2013 Gyama Mine landslide
- Date: 29 March 2013
- Location: Tibet Autonomous Region, People's Republic of China;
- Deaths: 66 dead, 17 missing

= 2013 Gyama Mine landslide =

Mining disaster in Tibet, China

The 2013 Gyama Mine Landslide occurred on 29 March 2013 at about 06:00 local time (March 28, 2013 at 22:00 GMT). 83 people were trapped in the Gyama Mine (甲玛矿区) in Maizhokunggar County, Tibet Autonomous Region, China. The mining area is situated about 70 km east of Lhasa and has an altitude of about 4600 m. The landslide was about 3 km long and between 20 m and 50 m thick, with a volume of about 2 million cubic meters. Among the 83 people, 2 are ethnic Tibetans and the rest are ethnic Han, most of them from the Provinces of Yunnan, Guizhou, and Sichuan. As of April 5, 66 bodies have been found.

The Gyama Mine is operated by Huatailong Mining Development (华泰龙矿业开发公司), a subsidiary of the China National Gold Group Corporation (中国黄金集团), a state-owned enterprise and the country's largest gold producer. The operation of the Gyama Mine by China National Gold Group Corporation had been reported as eco-friendly and praised as a model for development by Chinese media. Criticisms over possibly excessive mining in Tibet flashed in China on the internet before they were deleted or blocked.

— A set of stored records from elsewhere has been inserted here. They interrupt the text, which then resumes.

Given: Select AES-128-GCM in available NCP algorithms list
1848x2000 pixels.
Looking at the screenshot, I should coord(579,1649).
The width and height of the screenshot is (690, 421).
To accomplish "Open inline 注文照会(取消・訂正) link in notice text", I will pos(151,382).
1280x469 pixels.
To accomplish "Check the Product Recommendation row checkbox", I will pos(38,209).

According to the experts of the Department of Land and Resources of China, four factors caused this mine disaster. First, the site of the landslides is located in a very steep V-shaped valley. Second, Tibet has a very complex geological condition, and there are a lot of neotectonic activities. Third, the area experienced several snowfalls in March 2013 after an extreme dry period between November 2012 to February 2013, and the infiltration of water from the melted snow decreased the stability of the slope. Fourth, the process of the landslides is that the accumulation body in the back lost its stability, started the slip, and pushed the accumulation body in the front, and thus was formed the overall slip.